J'ai beau éplucher sa filmographie, c'est pourtant bien la première fois que je la vois à l’œuvre et je dois dire que ma mâchoire est tombée par terre devant sa performance. Son regard éteint m'a bouleversé pendant 1h30. C'est bien simple : mon attention était focalisée en permanence sur ses grands yeux, guettant la moindre étincelle d'espoir au milieu de ce vide dépressif. Je n'avais pas vu ça depuis Martha Marcy May Marlene en 2012.
La nostalgie
"Oh non, Sebmagic, tu ne t'es pas ENCORE fait avoir par la nostalgie, quand même ?".
Mais non, mais non...
Bon. Si, BORDEL.
C'est presque lassant, mais lorsqu'un film utilise ce grain si particulier réservé aux souvenirs, quelque chose se produit en moi. J'ai toujours été sensible à ça, de manière presque démesurée. La nostalgie me procure des émotions telles que, si je ne fais pas attention, je peux m'y perdre pendant des heures. Et oui, au cas où vous vous poseriez cette question, je continue en ce moment de passer en boucle "I don't want to live on the moon". Ça fait une bonne heure maintenant... Environ 30 itérations. Cette chanson, au-delà de me faire penser à la séquence d'introduction, me ramène indiscutablement en enfance. Et c'est également ce que fait le personnage principal pendant une bonne partie du film, hantée par un souvenir, un traumatisme dont on ne saisit pas toujours l'origine. Nous avons donc droit à des images du passé, avec ce grain si caractéristique des cassettes VHS. Et ça me bouleverse, voilà.
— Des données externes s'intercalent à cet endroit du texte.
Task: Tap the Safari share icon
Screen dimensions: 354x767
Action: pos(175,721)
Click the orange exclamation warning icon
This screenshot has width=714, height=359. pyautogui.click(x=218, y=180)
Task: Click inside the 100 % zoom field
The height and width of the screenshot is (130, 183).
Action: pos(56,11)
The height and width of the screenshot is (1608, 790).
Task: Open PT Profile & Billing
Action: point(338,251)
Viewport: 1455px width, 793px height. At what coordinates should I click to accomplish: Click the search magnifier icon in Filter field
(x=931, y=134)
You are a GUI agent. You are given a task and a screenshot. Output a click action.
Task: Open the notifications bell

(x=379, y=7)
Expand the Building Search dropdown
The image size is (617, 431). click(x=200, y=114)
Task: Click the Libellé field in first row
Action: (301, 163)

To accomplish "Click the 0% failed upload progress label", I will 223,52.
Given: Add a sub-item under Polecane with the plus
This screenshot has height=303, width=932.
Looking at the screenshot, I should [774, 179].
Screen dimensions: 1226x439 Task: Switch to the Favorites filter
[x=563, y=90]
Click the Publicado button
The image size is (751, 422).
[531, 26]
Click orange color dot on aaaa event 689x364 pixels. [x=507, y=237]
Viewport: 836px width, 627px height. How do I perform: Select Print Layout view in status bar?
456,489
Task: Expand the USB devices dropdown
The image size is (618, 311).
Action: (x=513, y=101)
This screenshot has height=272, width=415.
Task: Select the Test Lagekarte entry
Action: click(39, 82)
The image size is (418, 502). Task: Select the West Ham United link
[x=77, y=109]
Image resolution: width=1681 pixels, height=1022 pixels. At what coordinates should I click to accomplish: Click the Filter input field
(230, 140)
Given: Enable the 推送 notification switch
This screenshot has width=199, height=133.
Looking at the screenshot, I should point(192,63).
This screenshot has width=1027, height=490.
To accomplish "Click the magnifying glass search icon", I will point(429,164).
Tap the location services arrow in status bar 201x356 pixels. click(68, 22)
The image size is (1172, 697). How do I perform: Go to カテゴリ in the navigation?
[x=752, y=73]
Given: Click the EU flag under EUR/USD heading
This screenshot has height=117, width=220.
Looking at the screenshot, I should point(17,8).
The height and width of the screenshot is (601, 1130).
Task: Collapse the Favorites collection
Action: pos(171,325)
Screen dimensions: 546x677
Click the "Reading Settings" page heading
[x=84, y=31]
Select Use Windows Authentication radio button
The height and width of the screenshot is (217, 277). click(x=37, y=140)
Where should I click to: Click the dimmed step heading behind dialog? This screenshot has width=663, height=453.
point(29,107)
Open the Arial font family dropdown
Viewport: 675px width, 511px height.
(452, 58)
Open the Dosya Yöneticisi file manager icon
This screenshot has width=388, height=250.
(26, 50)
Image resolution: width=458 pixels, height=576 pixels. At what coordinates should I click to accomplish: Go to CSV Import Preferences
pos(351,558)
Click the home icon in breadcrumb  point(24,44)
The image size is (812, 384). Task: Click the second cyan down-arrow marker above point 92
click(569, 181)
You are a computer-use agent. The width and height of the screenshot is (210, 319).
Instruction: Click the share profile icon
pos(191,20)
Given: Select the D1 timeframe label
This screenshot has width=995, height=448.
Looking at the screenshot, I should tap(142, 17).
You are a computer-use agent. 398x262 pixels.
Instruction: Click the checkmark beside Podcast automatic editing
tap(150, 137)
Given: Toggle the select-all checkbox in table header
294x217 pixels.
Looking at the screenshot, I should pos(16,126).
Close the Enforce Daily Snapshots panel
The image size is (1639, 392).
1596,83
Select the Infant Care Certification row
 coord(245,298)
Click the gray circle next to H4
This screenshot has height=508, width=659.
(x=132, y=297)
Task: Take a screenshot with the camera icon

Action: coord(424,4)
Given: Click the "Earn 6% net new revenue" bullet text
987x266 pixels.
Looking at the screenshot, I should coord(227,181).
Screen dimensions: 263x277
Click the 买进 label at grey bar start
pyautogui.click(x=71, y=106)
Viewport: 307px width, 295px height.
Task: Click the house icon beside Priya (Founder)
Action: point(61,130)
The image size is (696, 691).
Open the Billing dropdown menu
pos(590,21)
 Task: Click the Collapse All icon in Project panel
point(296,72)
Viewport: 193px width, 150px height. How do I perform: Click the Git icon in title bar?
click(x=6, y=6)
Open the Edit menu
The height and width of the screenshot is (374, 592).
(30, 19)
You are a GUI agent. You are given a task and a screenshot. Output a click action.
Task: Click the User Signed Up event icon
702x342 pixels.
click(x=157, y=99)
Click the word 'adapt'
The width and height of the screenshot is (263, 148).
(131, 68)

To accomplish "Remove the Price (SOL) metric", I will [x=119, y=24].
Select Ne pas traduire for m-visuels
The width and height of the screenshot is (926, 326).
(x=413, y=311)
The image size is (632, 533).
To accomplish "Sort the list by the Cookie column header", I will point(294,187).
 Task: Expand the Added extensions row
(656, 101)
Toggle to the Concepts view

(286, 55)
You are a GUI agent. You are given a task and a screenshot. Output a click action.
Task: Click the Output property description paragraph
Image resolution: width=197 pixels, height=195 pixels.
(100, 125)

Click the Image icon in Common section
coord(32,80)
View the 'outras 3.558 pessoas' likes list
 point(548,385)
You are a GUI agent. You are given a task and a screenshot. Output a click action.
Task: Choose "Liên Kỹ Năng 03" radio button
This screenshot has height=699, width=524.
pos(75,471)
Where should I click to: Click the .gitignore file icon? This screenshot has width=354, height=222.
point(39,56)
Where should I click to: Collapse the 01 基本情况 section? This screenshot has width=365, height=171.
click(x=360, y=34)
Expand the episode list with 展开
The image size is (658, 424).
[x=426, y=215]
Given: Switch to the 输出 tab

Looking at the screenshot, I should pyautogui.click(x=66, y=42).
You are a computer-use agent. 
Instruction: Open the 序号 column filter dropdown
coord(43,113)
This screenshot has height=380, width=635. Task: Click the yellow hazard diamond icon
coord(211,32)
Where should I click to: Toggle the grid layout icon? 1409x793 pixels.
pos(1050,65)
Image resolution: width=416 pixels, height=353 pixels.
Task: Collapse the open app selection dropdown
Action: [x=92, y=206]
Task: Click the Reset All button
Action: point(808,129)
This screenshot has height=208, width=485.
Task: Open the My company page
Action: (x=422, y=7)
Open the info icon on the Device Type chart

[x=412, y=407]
Ce genre de séquences n'a rien d'innovant, on les retrouve régulièrement dans le cinéma (Into the wild en est un exemple, ou très récemment avec Spencer). Into the wild a longtemps été ce que je considérais comme "mon film préféré", et Spencer fut mon top 1 de 2021. Coïncidence ? Je ne pense pas. A mouthful of air sera-t-il mon top 1 de 2022 ? Rien n'est impossible.
Les livres pour enfants
La fermeture du film, comme l'ouverture, se fera par une animation représentant le personnage de Pinky, amie imaginaire de Julie qu'elle fait vivre à travers ses histoires pour enfants. De ce fait, A mouthful of air insiste sur ce point précis (et c'est déchirant) : Julie n'a aucun souci avec les enfants, bien au contraire. A aucun moment, on ne doute de l'amour profond qu'elle porte à son fils et sa fille, ce qui est un message particulièrement percutant. Car, en soi, ce n'est pas la naissance de l'enfant qui déclenche la dépression (d'ailleurs, elle affirme avoir cette maladie depuis l'enfance). Il s'agit plutôt d'une série de causes indépendantes comme le manque de confiance personnelle, l'incapacité à se trouver des qualités, la détestation de soi-même, qui se retrouvent décuplées lorsque la responsabilité de devoir éduquer un enfant se dessine. Le film est un pied de nez à toutes ces personnes qui pensent y voir de l'égocentrisme exacerbé, représentées dans le film par le personnage de Lucy (la belle-soeur). Par ailleurs, j'ai été totalement ravi de voir Jennifer Carpenter dans un autre rôle, puisque je ne la connaissais que dans le rôle de Debra dans Dexter.
Bref, A mouthful of air est une merveille. Il intègre indiscutablement mon top 300 et je vous encourage à le découvrir. Voyez-le, vraiment, car il ne semble pas attirer les foules depuis sa sortie.